Het Eurosysteem zal zijn reactie op de openbare consultatie van de Europese Commissie betreffende de EU-strategie voor 2020 indienen. Deze strategie is bedoeld als opvolger van de huidige Lissabon-strategie. Om toekomstige uitdagingen het hoofd te kunnen bieden dient de EU-strategie voor 2020 zich primair te richten op het verhogen van de potentiële groei en het scheppen van hoge niveaus van werkgelegenheid door middel van goed-functionerende arbeids- en productenmarkten, gezonde financiële stelsels en duurzaam begrotingsbeleid. Het doel is een hoogst concurrerende sociale markteconomie zoals uiteengezet in het Verdrag te bewerkstelligen.

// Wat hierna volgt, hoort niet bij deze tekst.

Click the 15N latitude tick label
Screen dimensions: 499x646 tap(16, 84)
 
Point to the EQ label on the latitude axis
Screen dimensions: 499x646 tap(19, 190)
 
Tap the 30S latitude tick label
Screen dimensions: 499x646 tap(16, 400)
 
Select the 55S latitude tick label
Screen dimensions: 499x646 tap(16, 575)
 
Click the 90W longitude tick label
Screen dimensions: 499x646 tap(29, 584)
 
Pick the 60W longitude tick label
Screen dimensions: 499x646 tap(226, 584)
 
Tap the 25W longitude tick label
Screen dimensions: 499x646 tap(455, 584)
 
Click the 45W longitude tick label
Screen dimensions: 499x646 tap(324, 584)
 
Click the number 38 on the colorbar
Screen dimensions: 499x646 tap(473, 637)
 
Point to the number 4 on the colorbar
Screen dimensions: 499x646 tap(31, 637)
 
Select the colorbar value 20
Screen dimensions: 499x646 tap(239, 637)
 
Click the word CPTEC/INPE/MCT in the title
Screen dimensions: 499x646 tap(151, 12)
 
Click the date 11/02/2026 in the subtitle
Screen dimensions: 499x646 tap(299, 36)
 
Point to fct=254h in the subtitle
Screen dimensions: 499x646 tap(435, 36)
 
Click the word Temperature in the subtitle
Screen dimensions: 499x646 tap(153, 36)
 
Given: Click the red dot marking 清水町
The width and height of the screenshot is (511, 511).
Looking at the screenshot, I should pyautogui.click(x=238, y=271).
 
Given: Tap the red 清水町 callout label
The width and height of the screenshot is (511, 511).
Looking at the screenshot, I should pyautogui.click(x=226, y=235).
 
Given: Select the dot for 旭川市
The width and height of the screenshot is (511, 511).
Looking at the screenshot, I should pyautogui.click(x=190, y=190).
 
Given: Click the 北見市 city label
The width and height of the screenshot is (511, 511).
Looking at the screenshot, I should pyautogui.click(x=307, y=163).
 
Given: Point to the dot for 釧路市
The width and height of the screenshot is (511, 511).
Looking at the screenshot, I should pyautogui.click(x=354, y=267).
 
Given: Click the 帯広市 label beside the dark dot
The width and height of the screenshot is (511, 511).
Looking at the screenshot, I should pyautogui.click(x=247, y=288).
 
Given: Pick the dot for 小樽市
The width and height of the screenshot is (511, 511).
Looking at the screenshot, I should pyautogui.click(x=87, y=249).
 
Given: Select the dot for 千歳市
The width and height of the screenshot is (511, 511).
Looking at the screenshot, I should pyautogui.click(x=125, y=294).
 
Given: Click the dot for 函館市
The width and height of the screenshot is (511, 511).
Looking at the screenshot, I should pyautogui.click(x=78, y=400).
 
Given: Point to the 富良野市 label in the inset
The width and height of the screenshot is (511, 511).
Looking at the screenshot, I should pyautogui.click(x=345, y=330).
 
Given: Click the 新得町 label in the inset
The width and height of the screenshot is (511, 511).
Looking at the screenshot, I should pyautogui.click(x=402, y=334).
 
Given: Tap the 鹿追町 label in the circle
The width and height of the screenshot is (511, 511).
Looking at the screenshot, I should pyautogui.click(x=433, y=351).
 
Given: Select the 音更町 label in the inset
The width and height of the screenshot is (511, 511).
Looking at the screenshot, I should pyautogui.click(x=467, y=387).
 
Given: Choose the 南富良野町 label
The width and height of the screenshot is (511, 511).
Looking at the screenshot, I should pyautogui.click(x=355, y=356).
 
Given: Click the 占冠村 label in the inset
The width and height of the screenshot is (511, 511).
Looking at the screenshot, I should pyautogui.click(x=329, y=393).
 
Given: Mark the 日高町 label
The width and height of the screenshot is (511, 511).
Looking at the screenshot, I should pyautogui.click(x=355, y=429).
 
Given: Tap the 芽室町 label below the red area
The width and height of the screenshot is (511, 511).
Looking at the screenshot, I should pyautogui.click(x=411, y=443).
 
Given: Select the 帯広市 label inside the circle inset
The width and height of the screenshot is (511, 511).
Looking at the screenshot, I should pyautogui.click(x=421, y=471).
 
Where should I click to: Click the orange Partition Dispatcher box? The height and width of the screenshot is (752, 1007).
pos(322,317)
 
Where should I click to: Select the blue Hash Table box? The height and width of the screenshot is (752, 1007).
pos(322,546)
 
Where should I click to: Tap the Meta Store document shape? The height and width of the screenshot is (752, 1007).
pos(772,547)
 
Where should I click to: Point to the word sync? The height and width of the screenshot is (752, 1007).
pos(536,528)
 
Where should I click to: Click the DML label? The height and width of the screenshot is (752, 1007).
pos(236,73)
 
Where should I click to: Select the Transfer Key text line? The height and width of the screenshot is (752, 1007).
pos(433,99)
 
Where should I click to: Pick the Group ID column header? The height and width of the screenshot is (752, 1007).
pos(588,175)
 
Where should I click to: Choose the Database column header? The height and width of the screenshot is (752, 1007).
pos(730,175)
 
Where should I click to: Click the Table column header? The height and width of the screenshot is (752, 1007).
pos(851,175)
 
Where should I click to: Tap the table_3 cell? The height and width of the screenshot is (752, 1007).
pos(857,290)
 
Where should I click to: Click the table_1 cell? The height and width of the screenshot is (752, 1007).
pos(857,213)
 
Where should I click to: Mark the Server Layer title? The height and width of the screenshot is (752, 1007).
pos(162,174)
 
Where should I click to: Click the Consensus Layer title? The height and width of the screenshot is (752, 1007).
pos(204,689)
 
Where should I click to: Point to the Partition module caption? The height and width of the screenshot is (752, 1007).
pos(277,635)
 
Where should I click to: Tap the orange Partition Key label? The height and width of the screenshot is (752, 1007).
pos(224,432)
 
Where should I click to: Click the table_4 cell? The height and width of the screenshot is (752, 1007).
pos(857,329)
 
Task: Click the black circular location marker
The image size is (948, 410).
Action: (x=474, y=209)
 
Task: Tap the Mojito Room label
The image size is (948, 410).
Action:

De Engelstalige versie van dit Maandbericht bevat drie artikelen. In het eerste artikel wordt een beschrijving gegeven van de wijze waarop de ECB tegen de achtergrond van de recente financiële crisis de monetaire-beleidskoers heeft beoordeeld, gecommuniceerd en ten uitvoer gelegd. In het tweede artikel wordt ingegaan op de betrekkingen van de ECB met de andere relevante instellingen en lichamen van de Europese Unie die sinds de introductie van de euro zijn opgericht. In het derde artikel worden een overzicht en schattingen gegeven van de aanspraken van huishoudens op overheidspensioenstelsels in het eurogebied.